** Given task **
Rewrite the entries in the stretch from the line containing "Click the print icon above the table" through the end of the entries, replacing "print icon" with "printer icon" and changing nothing else. Leave the pictures out of your answer.
-.-.-
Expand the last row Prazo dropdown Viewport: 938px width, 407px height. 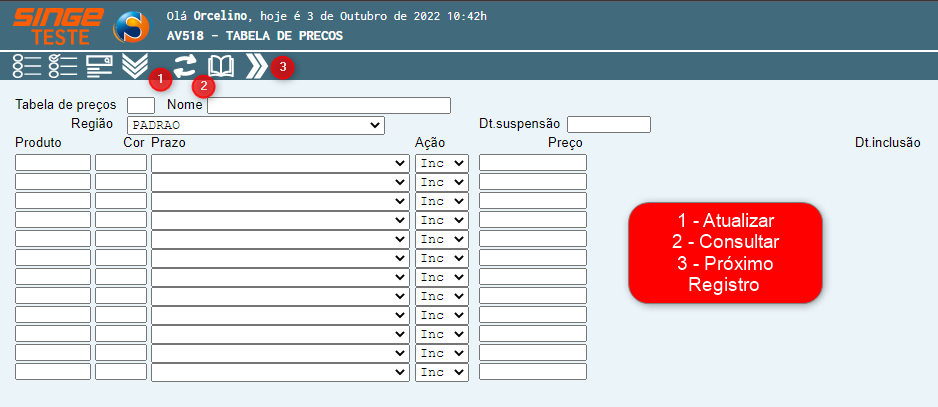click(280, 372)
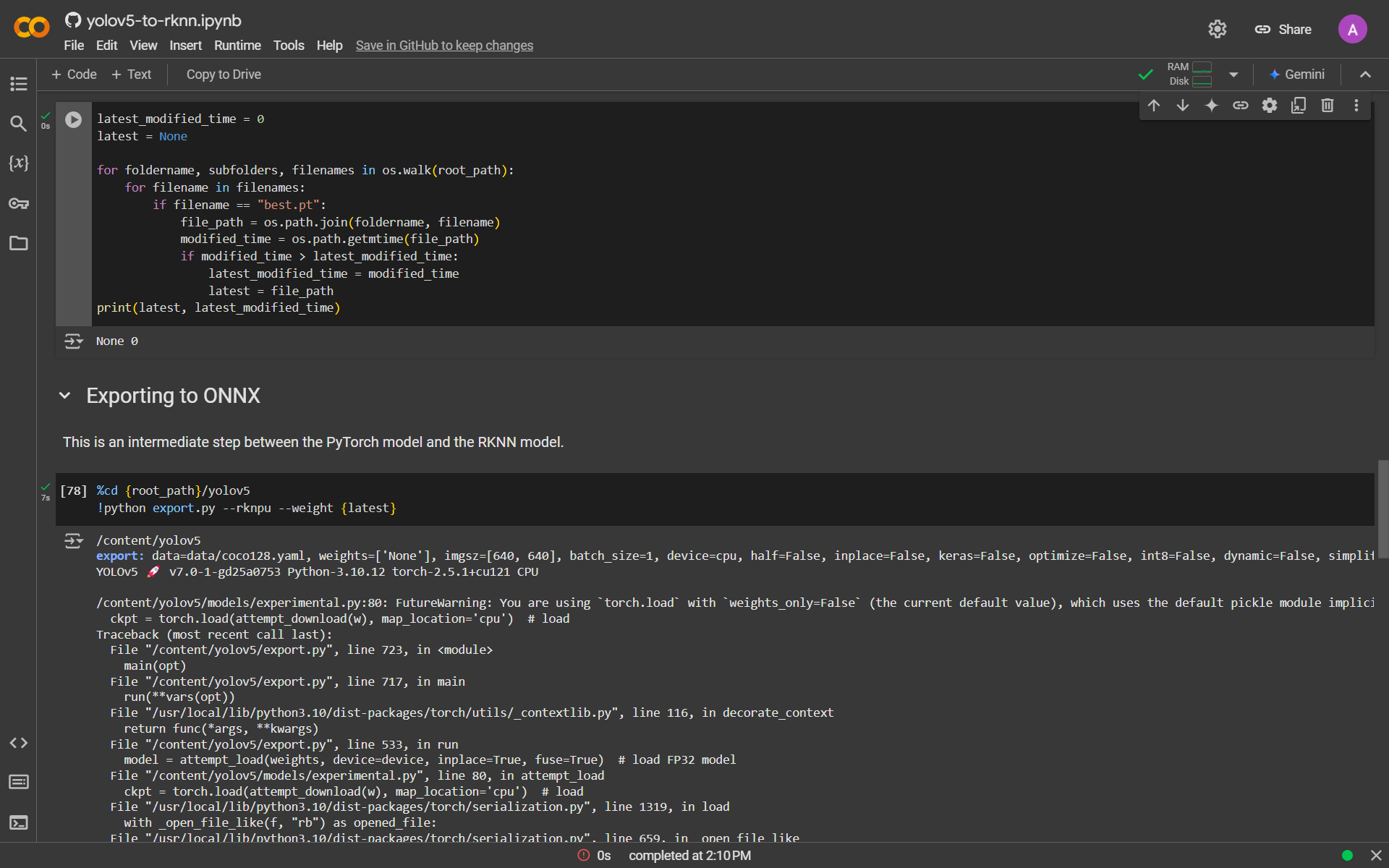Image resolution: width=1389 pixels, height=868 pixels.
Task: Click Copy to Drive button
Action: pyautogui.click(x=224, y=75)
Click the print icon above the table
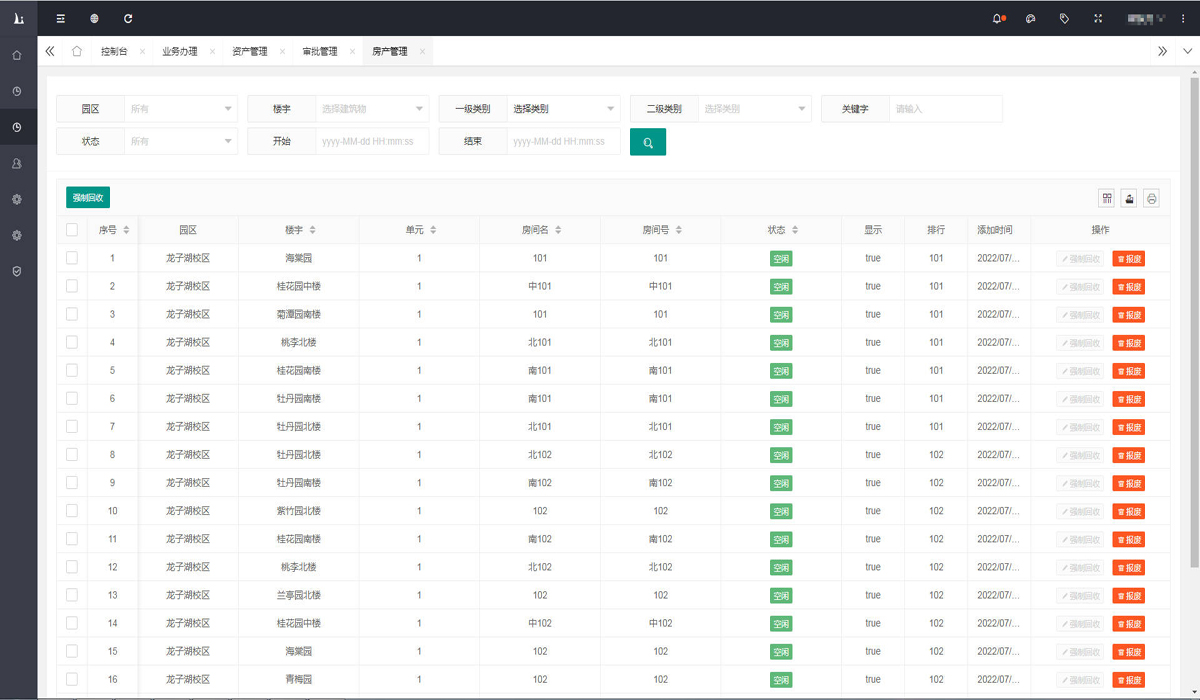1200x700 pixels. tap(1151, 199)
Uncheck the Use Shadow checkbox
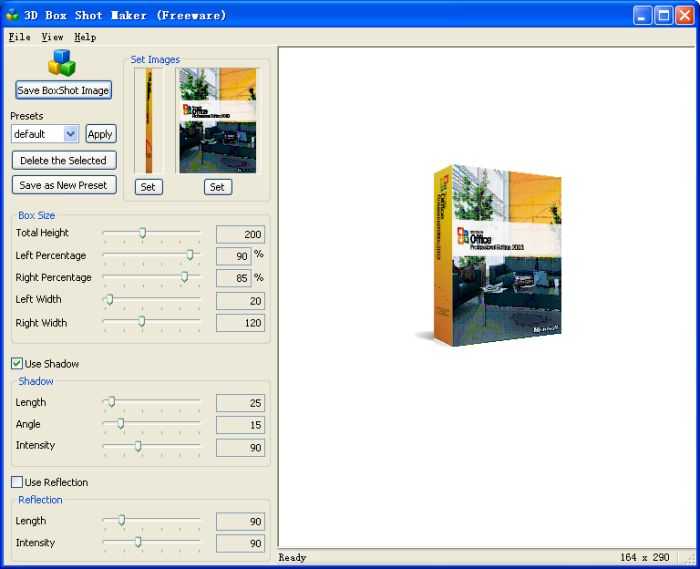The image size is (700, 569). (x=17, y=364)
-.-.-
** Written response **
Click the printer icon above the table
1200x700 pixels. tap(1151, 199)
Uncheck the Use Shadow checkbox
The image size is (700, 569). (x=17, y=364)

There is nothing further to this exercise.